What is research? We all, by now, should know what research is. We use it in class to write essays, complete homework, and to obtain information about facts. However, research cannot only be used for college pupils, so what really is research? Imminently I decide to google search the definition of research, not because I don’t know what it is, but because I need a better understanding of what this term pertains. The definition of “research” defined by Merriam-Webster is, “The careful study that is done to find and report new knowledge about something.” So in real terms, I just did research on the term research…
Research is used for everything- in normal everyday life and in the lives of public relation professionals. Public relation individuals research simple things, like the directions to a restaurant to meet a client, history about a product, or even about current events that pertain to their clients.
There are many ways research is beneficial in the world of public relations, and why it is conducted at all. Tom Watson, writer of Journal of Communication Management, conducted a Delphi study on public relations research priorities. Watson stated that research gives some valuable insights into research of public relations and allows academic and practitioners to improve their understanding of what public relations is (Watson, 2008). Relating to my recent blog post, Public Relations: Imagine, I had to form basic research to even understand what public relations is all about. We are not all geniuses and walking dictionaries, we must research to get better insights and understandings of things, and the world around us.
When the 2010 B.P. oil spill occurred in the Gulf of Mexico, public relations personnel had to do extensive research of what happened during the nation-known disaster. Likewise, they had to reach-out to customers of B.P. and find out what the consumers wanted the company to do. This process included what the target audience wanted to see, including how B.P. fixed the disaster. Stated by CNN, B.P. decided to spend $20 billion funds to help the victims affected by the spill (CNN, 2015). Public relation workers had to conduct research on ways to advertise the companies outreach. I can even predict a public relations individual googled images and watched the news on the event, which can be considered research due to the definition that, “finding and reporting new knowledge about something,” is research.

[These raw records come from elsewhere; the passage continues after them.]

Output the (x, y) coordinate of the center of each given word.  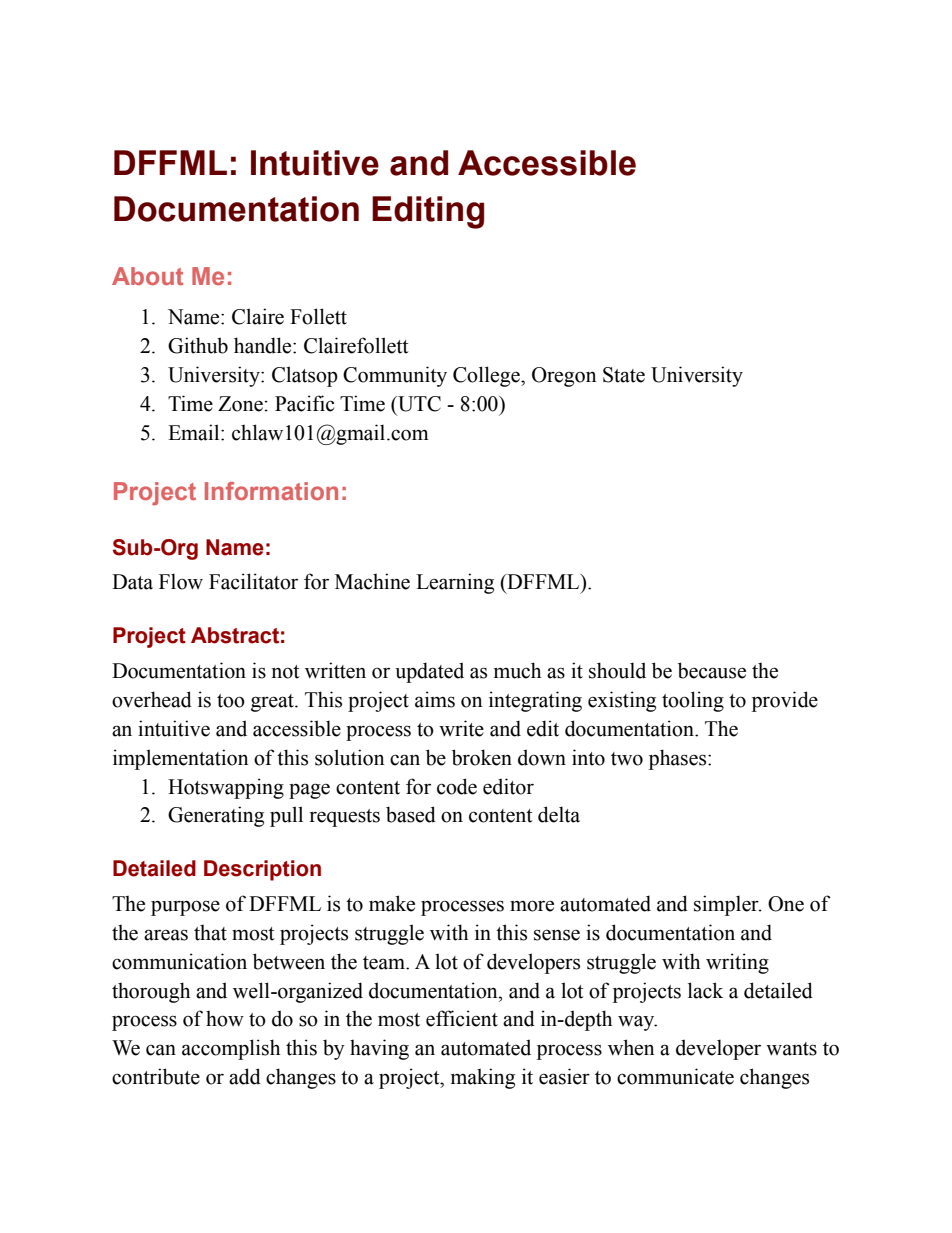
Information (271, 491)
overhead (152, 699)
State (624, 375)
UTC (418, 404)
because (712, 670)
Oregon (564, 377)
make (392, 903)
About (147, 276)
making (483, 1078)
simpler (727, 905)
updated (429, 672)
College (487, 376)
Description (262, 870)
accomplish (231, 1049)
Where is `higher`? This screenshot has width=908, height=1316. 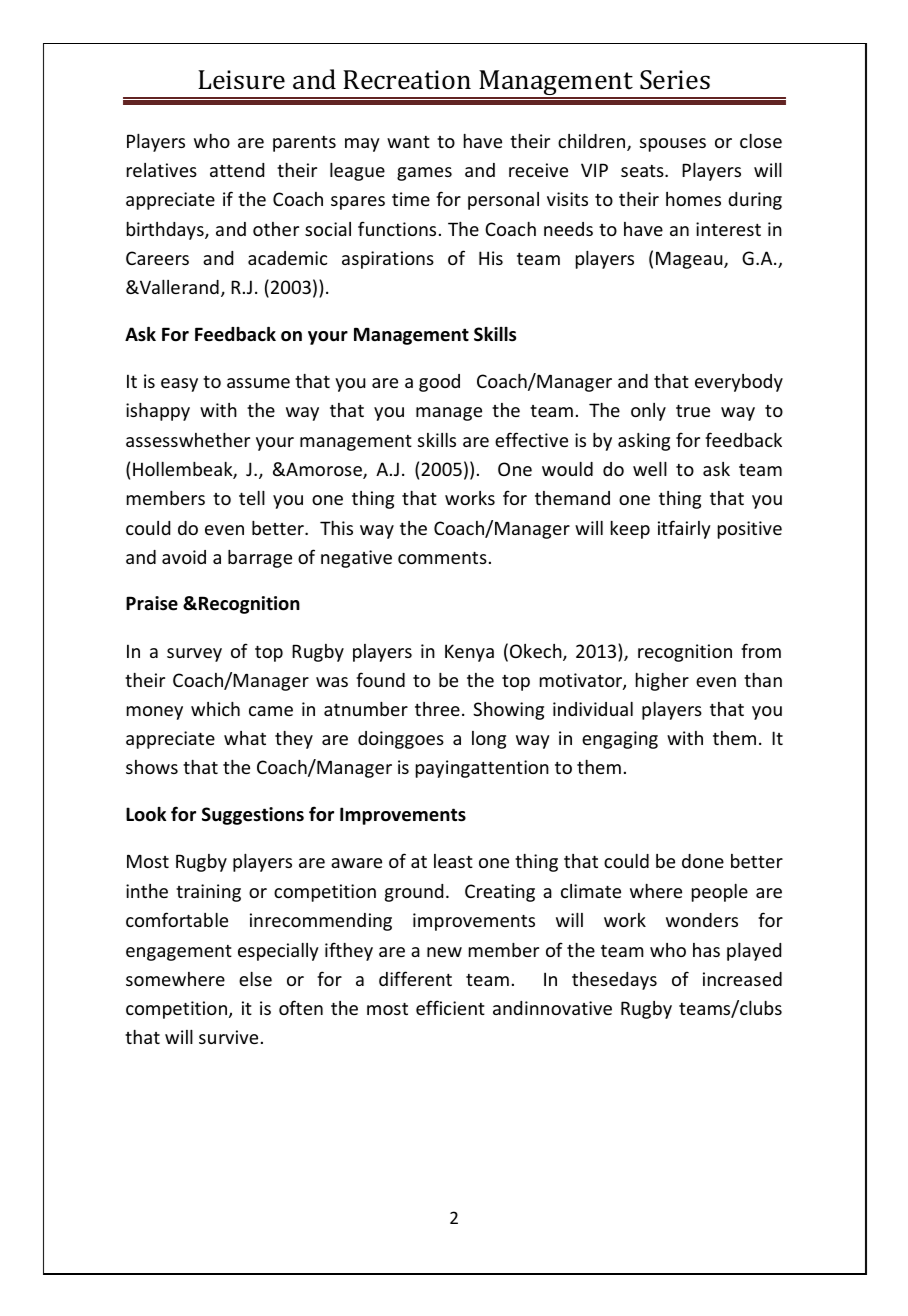 higher is located at coordinates (662, 682).
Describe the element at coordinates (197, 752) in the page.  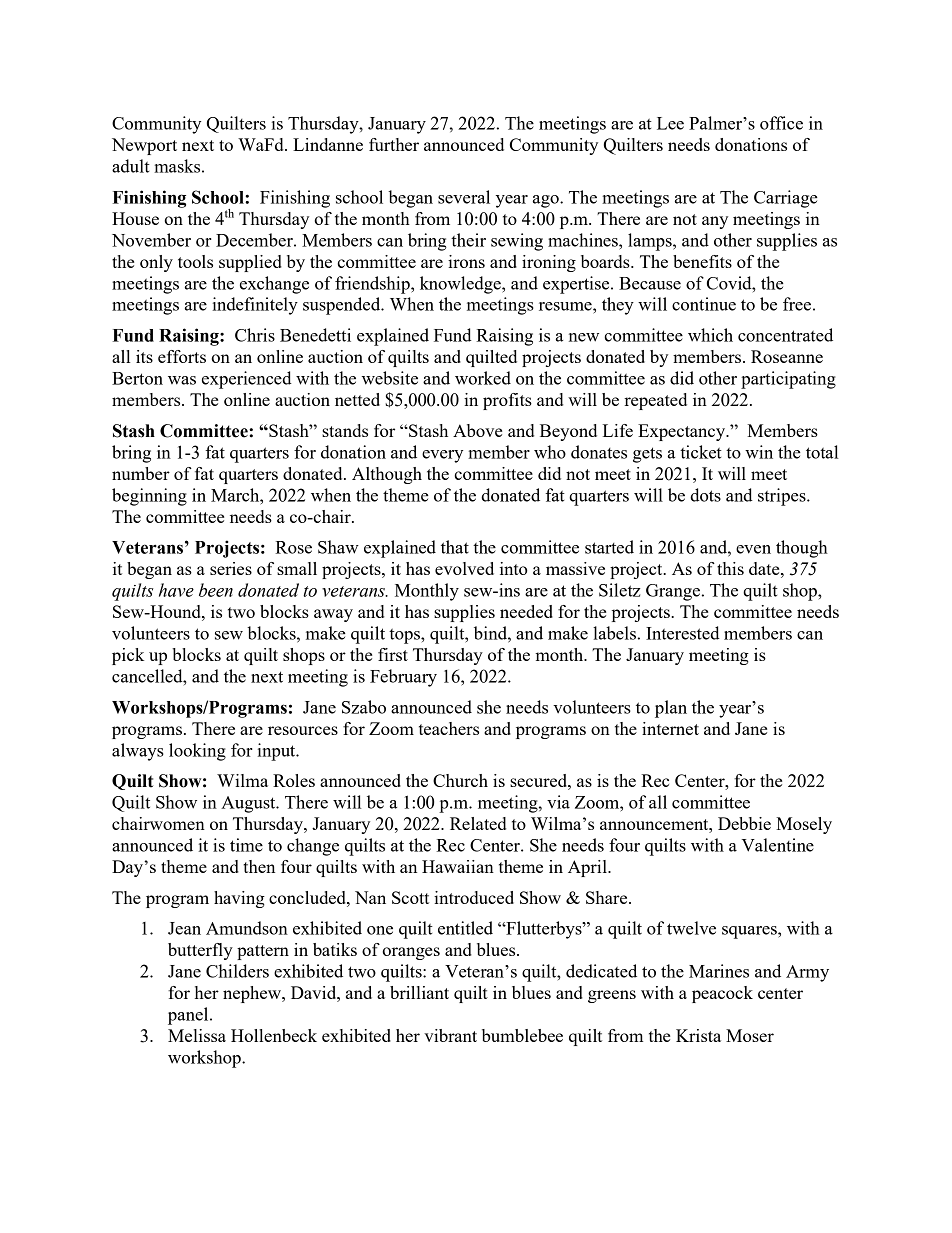
I see `looking` at that location.
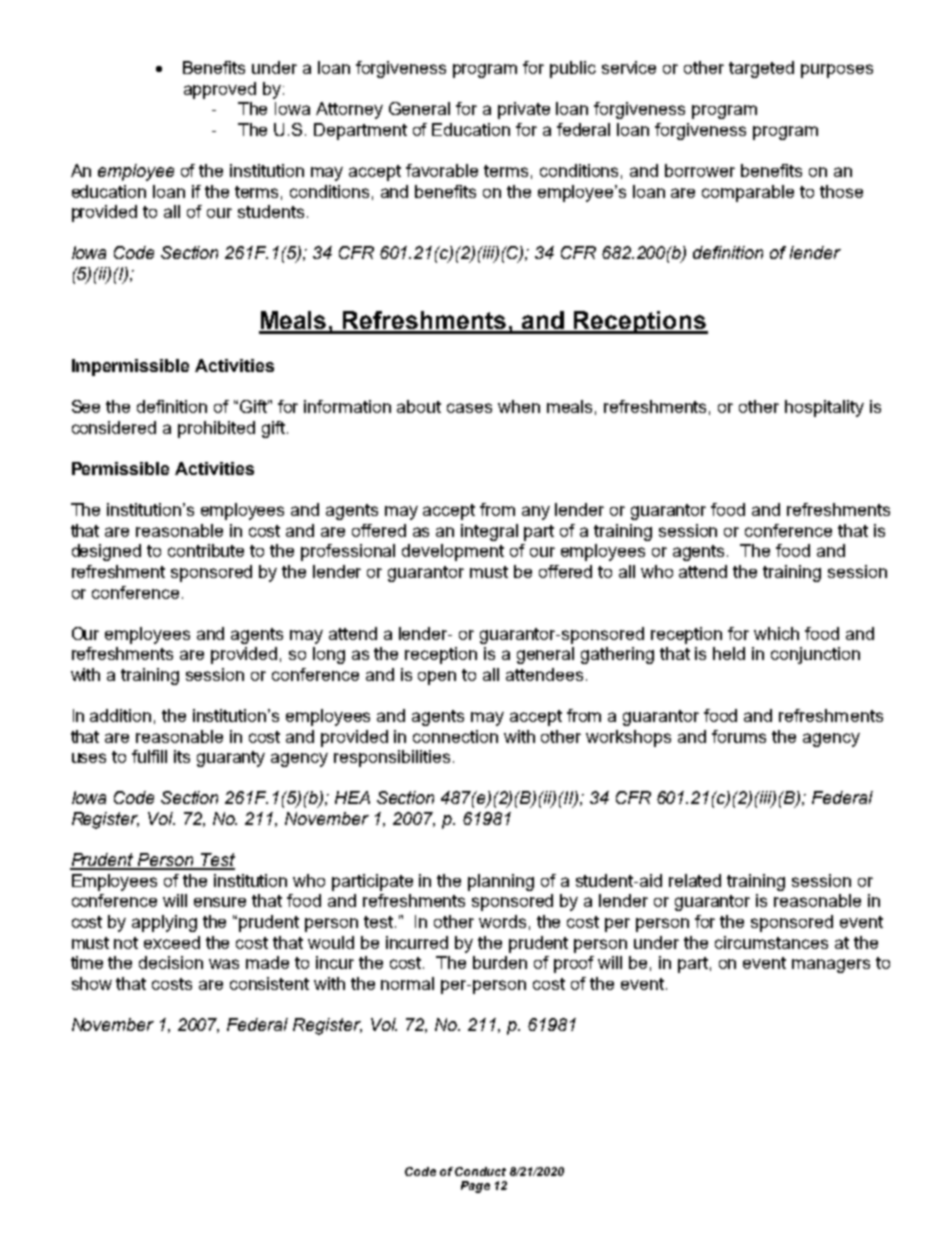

The future world of public relations is ever-changing, and with that, we must continue extensive research to provide our clients with up-to-date information and data. The Global Public Relations Handbook: Theory, Research, and Practice book stated, “The challenge for scholars is to provide the industry with the knowledge base that can help propel the profession toward greater sophistication and effectiveness,” (Sriramesh & Vercic, 2008). Research is essential for the current and future growth of the public relations industry, and without it, we would be stuck with the information/skills from ancient dates of when public relations started.
So, when you’re pulling our your I-Phone to find the nearby Starbucks, type into Google who won the football game, or even find a phone number to order Jets Pizza at 2 a.m., you’re doing research. Feeling somewhat proud-huh?
Krishnamurthy, Sriramesh & Dejan, Vercic. (2008). The global public relations handbook: theory, research, and practice. XXXV.
Oil spill fast facts. (2015). CNN. Retrieved from http://www.cnn.com/search/?text=BP+OIL+SPILL
Watson, T. (2008). Public relation research priorities: a Delphi study. The Journal of Communication Management.